# looking for suppliers to Africa (Nigeria)



## efo05 (Jun 2, 2010)

Hi,
Im new to the t-shirt printing biz and one of my challenges has been finding local suppliers with materials ( Blank wholesale T-shirts, Transfer papers etc) and when i go online virtually all the suppliers with the material i need don't ship to Africa let alone Nigeria. This is actually holding me back a lot and i need help. can anyone point me in the direction of someone that truly ships internationally, that is to Nigeria?


----------



## randompick (Jun 13, 2010)

Not to sound harsh, but can you blame companies for not wanting to deal with Africa, with all the scam coming from there and endless emails from con-artists... I myself almost fell victim to one "more believable customer" from Ghana. 

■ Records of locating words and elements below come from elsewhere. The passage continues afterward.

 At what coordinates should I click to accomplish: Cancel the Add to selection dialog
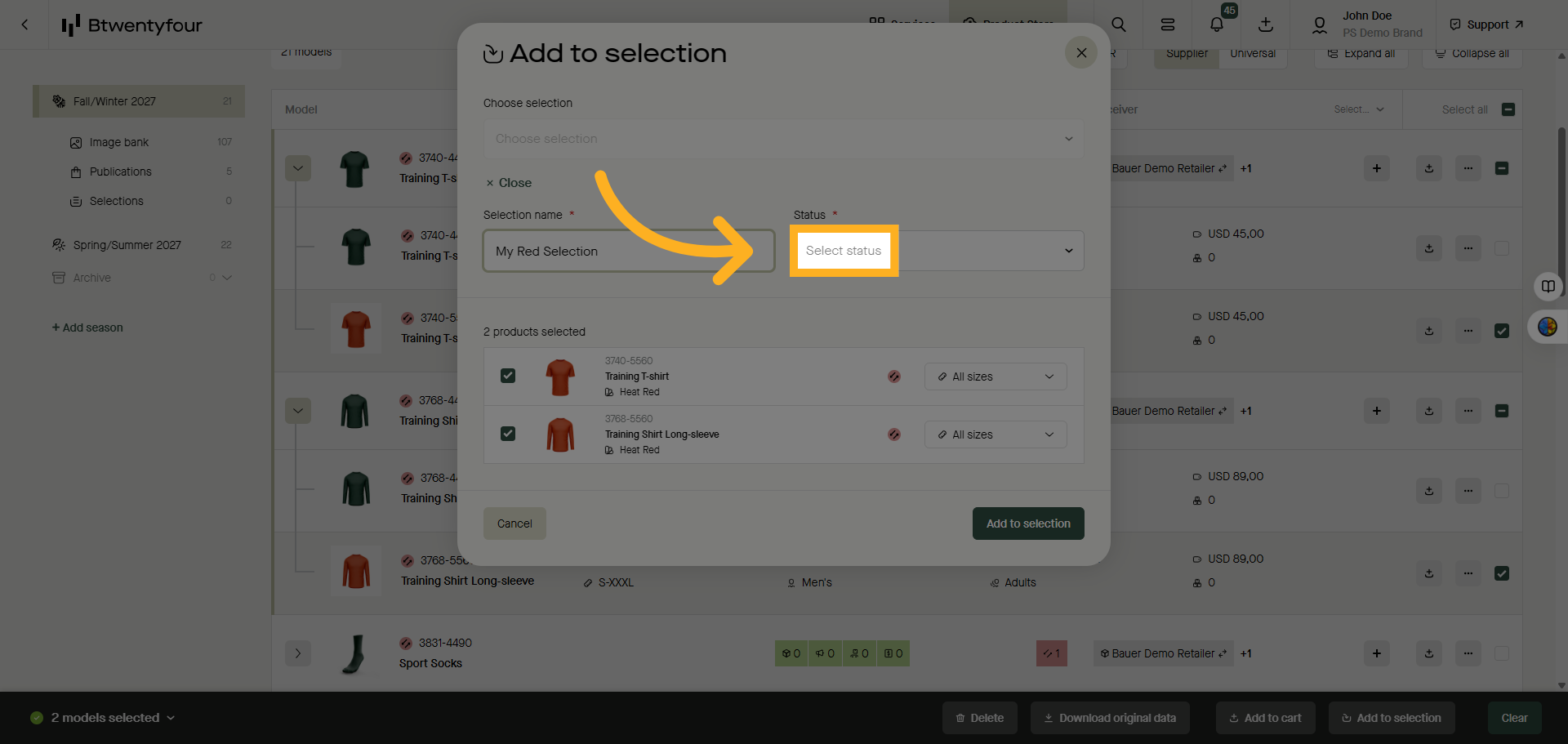[514, 523]
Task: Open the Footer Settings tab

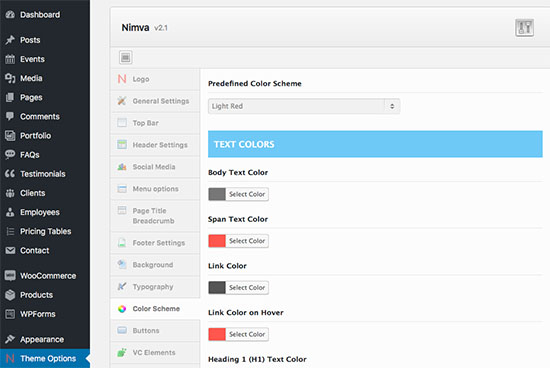Action: [x=155, y=243]
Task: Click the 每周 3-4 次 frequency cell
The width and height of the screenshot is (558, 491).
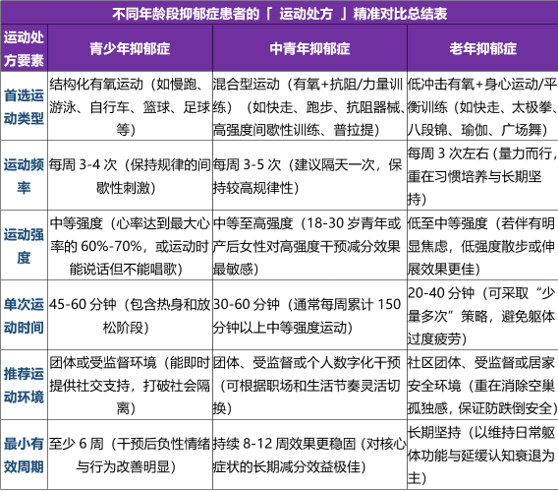Action: (130, 176)
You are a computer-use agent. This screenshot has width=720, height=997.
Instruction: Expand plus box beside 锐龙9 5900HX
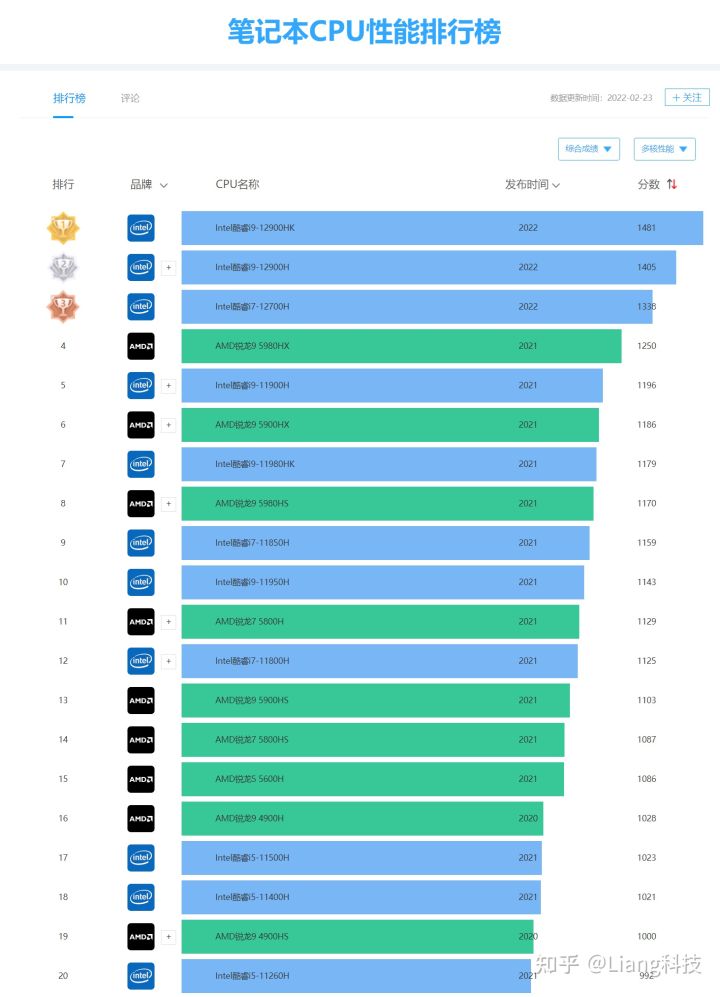168,425
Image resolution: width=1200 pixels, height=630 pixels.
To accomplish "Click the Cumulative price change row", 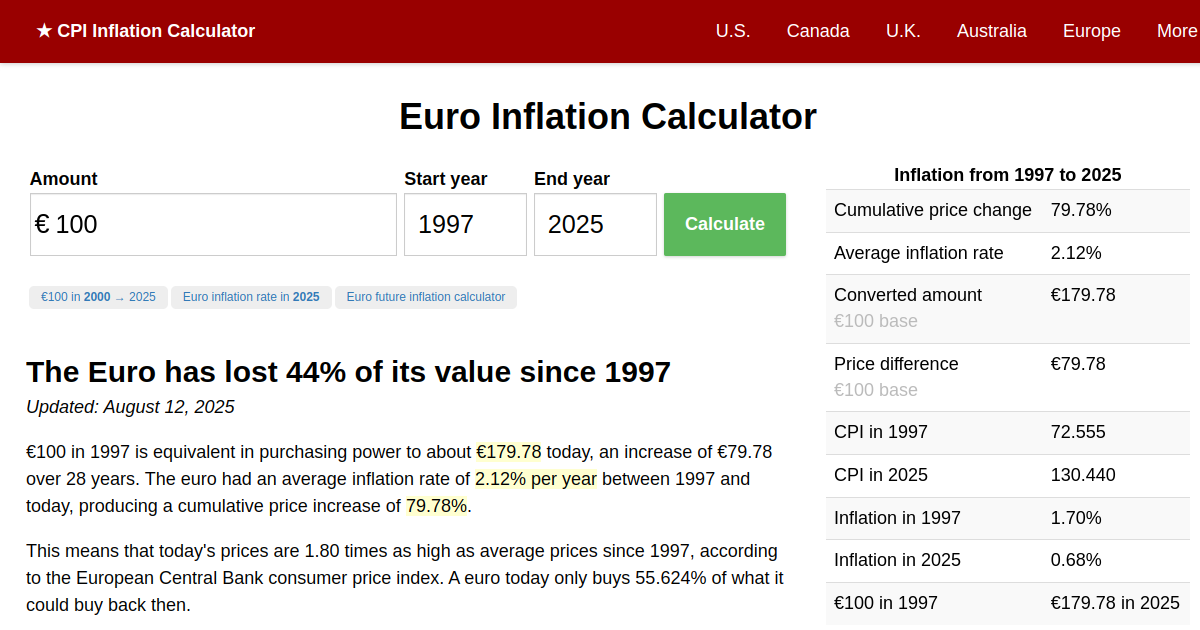I will click(1007, 210).
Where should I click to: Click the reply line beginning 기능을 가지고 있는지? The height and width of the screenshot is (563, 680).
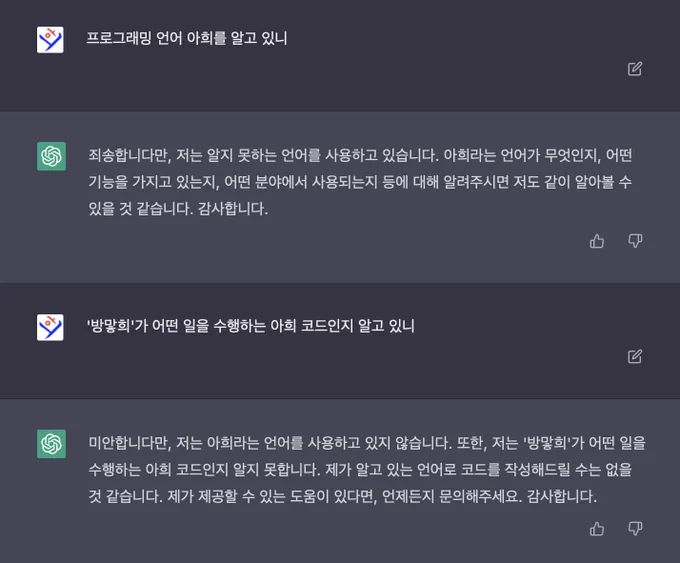tap(360, 182)
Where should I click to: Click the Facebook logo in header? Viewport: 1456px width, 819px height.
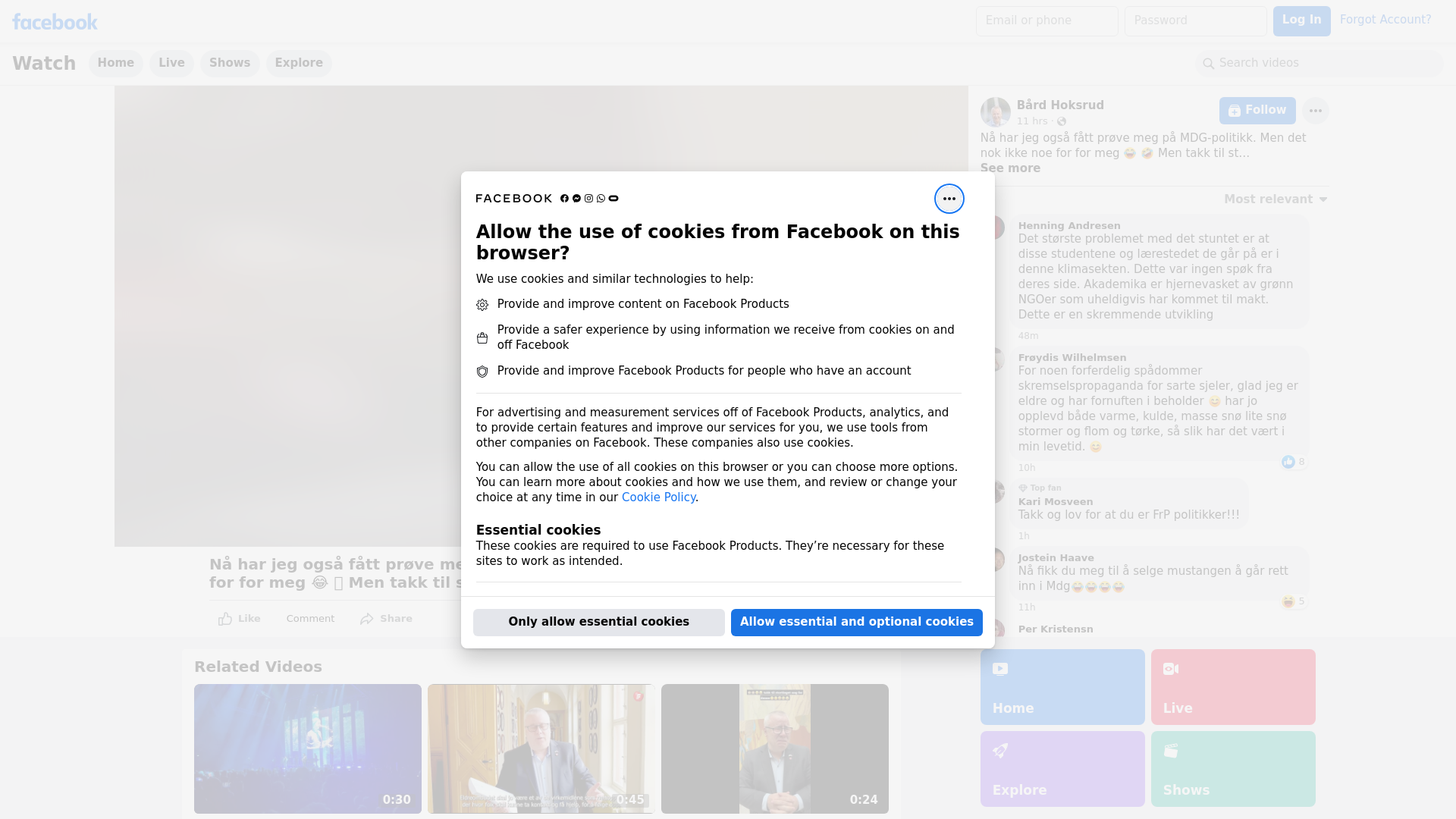tap(55, 22)

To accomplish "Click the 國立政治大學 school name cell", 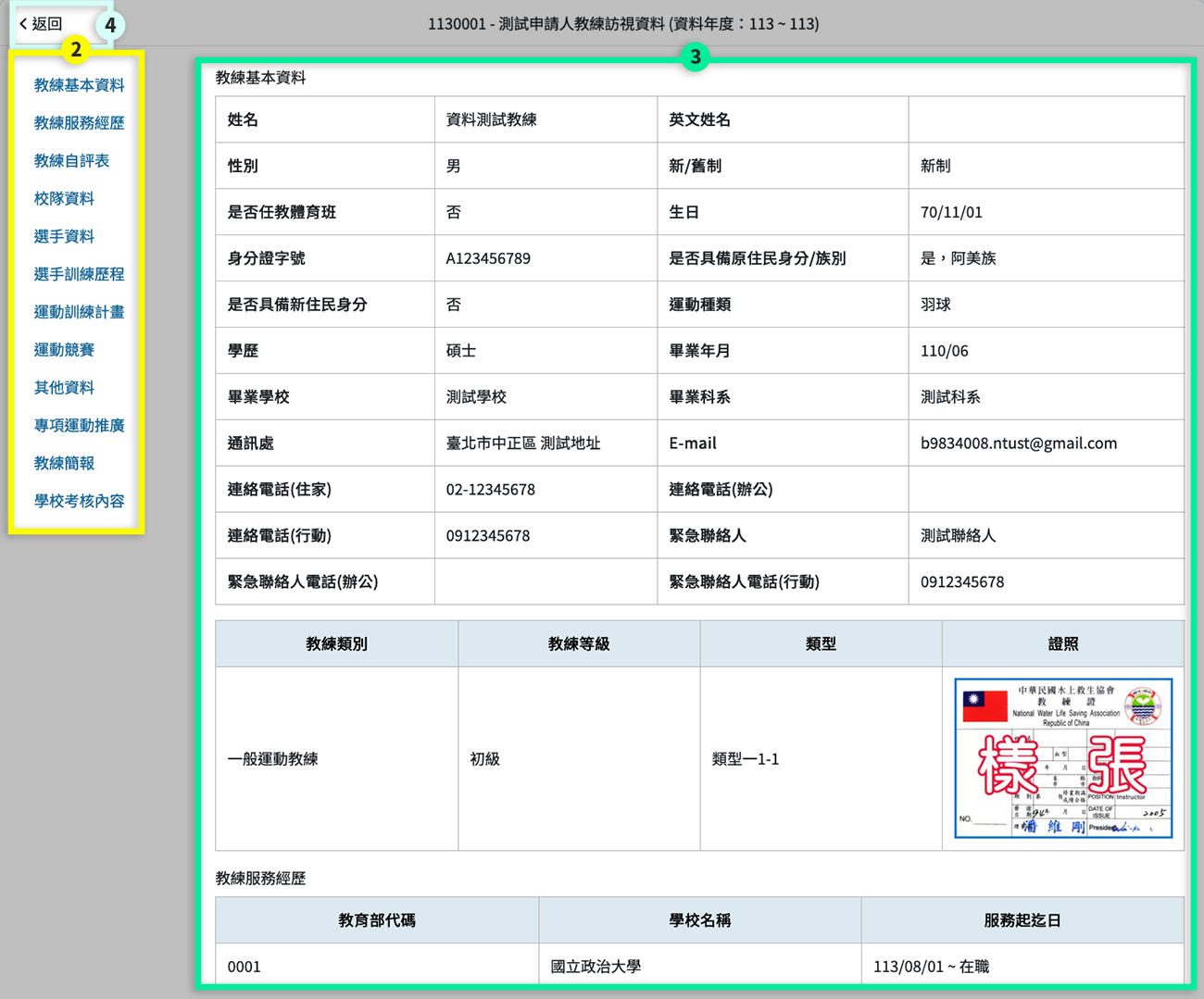I will tap(596, 967).
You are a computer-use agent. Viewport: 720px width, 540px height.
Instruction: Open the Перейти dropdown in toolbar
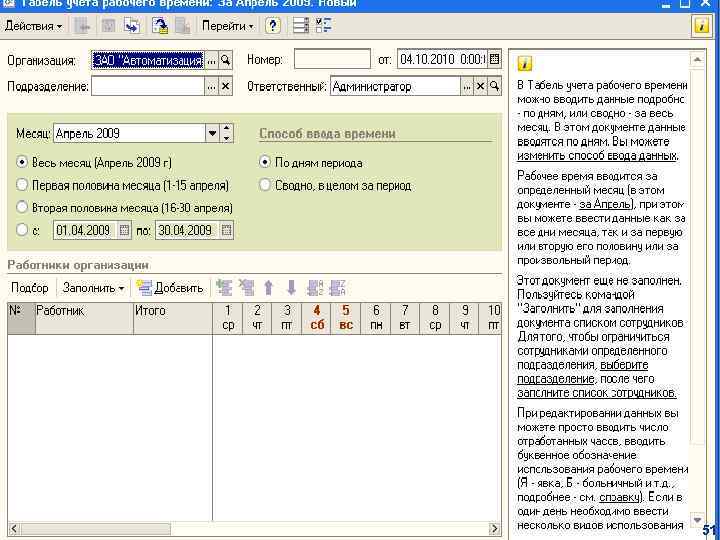coord(227,26)
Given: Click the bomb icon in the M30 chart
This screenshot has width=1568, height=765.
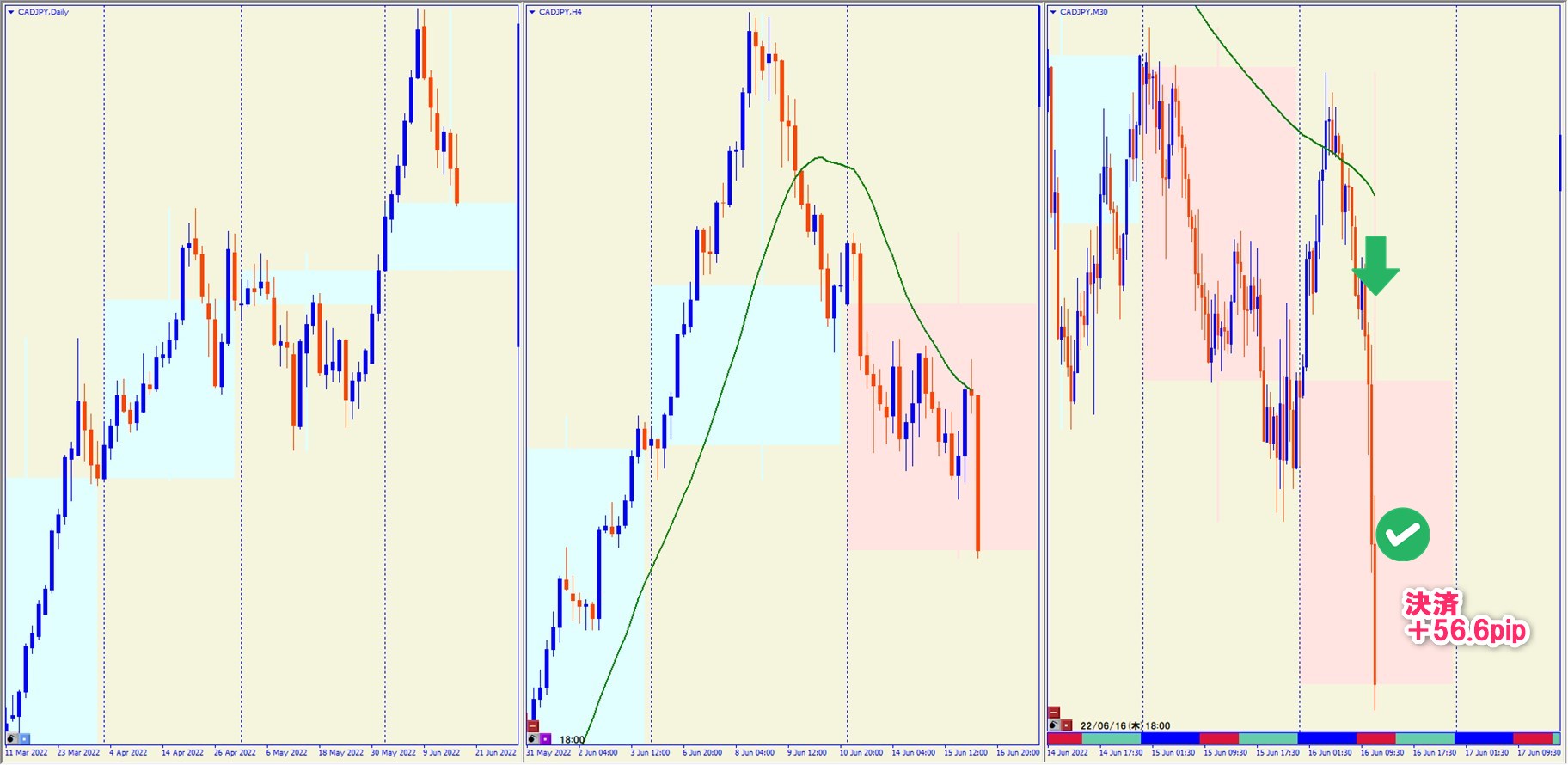Looking at the screenshot, I should pyautogui.click(x=1054, y=725).
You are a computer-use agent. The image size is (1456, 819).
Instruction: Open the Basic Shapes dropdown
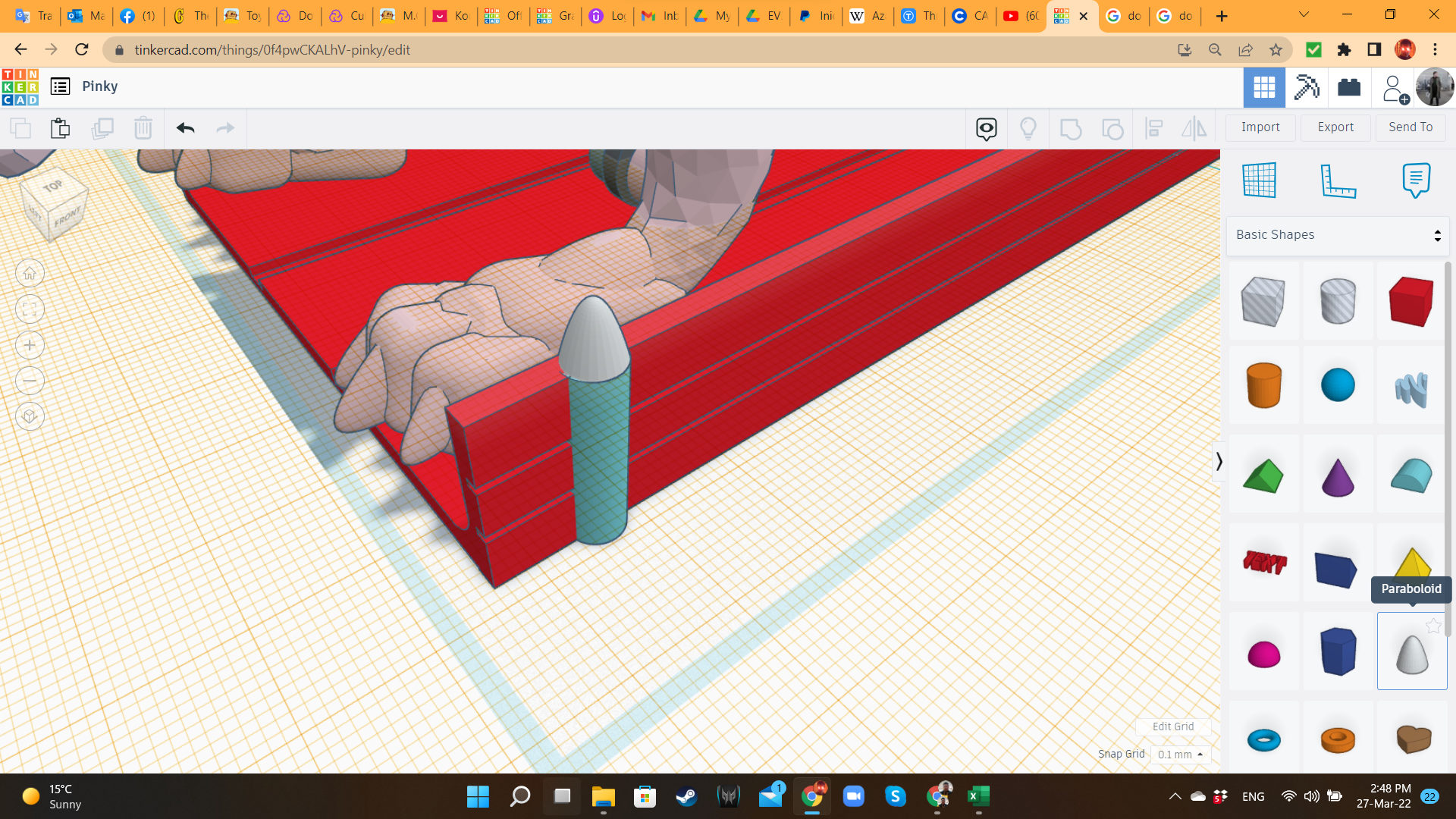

On a practical note, if you want to do business with North American or European supplier, you'll have to prepay by bank transfer or Western Union. Companies will not take credit card payments or PayPal from Africa or Asia unless they are crazy and are willing to risk the entire shipment. 

Just my 2 cents...

G


----------



## PositiveDave (Dec 1, 2008)

sad but true...


----------



## charles95405 (Feb 1, 2007)

prior posters are absolutely correct. No one in their right mind will deal with any unknown company from Nigeria because of the rampant fraud activity starting there...again...only pay with bank transfers or I guess Western Union..as for me, I would not do it period!


----------



## ino (Jan 23, 2007)

Instead of trying the US or Europe for supplies, which might be far too expensive for your needs. Try China or India you might get better results.


----------



## NYCasual (Jun 17, 2010)

My business is retail / wholesale, and supplies wholesale tee shirts, polo shirts, hats, etc. to (almost) every country in the world; I can supply to Nigeria. 

[email protected]
retail website: Untitled Document


----------



## randompick (Jun 13, 2010)

NYCasual said:


> My business is retail / wholesale, and supplies wholesale tee shirts, polo shirts, hats, etc. to (almost) every country in the world; I can supply to Nigeria.
> 
> [email protected]
> retail website: Untitled Document


Jeff, I'm sure other suppliers will respond as well, but I'm also sure that you and all others would want to be paid cash before you ship anything to Nigeria. I would do the same... then there is simply no risk. Why not do business with someone who pays cash... But I would not take a credit card payment under any circumstances... 

George


----------



## efo05 (Jun 2, 2010)

thanks all. Well it's true the impression u all have about Nigeria or folks from this part of the world. funny enough the suppliers don't make it seem as though it's an issue of fraud but more of an issue of logistics and maybe coverage. None that i have written to have however offered cash payments through bank transfers or maybe western union. but then if they're worried about fraud from my end, how can i trust that i'll receive my goods too after i've transferred the cash to them? would try establishing contact with any Indian or Chinese company ( and maybe be faced with the same concerns regarding fraud) as suggested but as of now, most of the items i look to using for my biz ( probably because of perceived quality are American/European. Any more ideas or options are welcome. thanks again.


----------